ひとつ扉をちゃんと閉めると、新たな扉が開くのだろうか。


千田やクラスのやつ達と地元の秋祭りに出かけた。


小学生の頃から出場しているカラオケ大会に今年もエントリーし、Shooting starのバラード曲を歌った。


初めて聴いた日から、マイナーな綺麗なメロディーが耳から離れなくて、今年はこれを歌いたいと思ったんだ。

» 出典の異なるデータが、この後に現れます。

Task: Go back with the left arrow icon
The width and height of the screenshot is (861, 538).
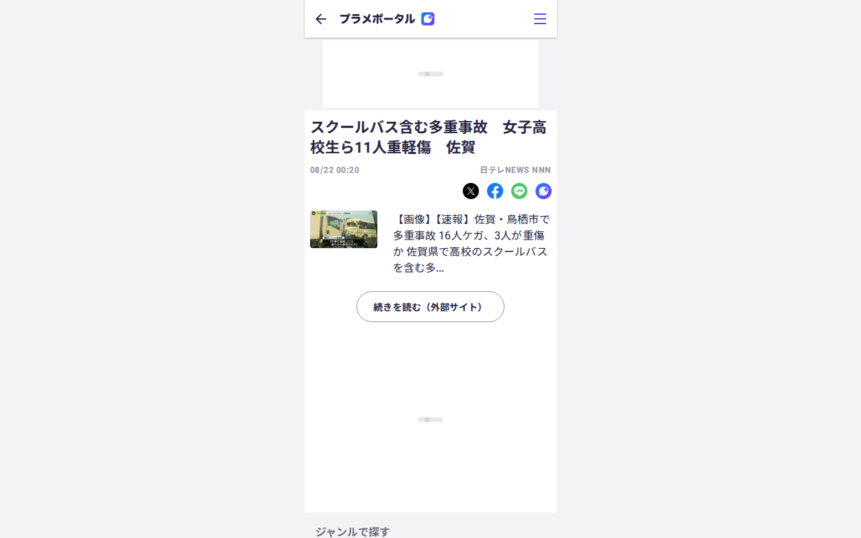Action: tap(321, 19)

告白の返事を貰った日から半月が経ち、心の中は以前より落ち着いてきたと思う。


千田が落ち込んでいた俺に向けて言った。


「女なんて星の数ほどいんだから、落ち込むのは1日だけにして、次の星を探そうぜ!」

ポジティブ発言だが、現実はなかなかそう上手くはいかないものだ。


千田は、小6の時に片思いしていた子から振られた経験があるそうだ。


「失恋は自分を磨くチャンスを与えてくれるものだと思え。男は一度振られた後からが本当の勝負だぞ!」


いかにも先輩らしい、男気のある言葉を俺にかけてくれた。


空手をしている時と、野球部で後輩に教えている時、そしてカラオケ大会に向けて練習に励んでいる瞬間は虚しさを忘れられた。


ステージから降りて、客席に行くと、そこに新垣がいたのには驚いた。森川や田村も一緒だ。


指折り数えるほどしか見たことのない私服姿は新鮮で、いつもは結んでいる髪を今日はおろしているからか、大人っぽくみえる。

恥ずかしさで顔を直視できないでいると、森川の隣の席に誘導され、少し安心を覚えた。


座った俺に向けて、森川が言う。


「中田の歌声、すごく感動したよ」

「サンキュー。嬉しい」


素直に言えた。


何故だろう。新垣の前だと曲がってしまう言葉が、他の奴には真っ直ぐに表現できるのか。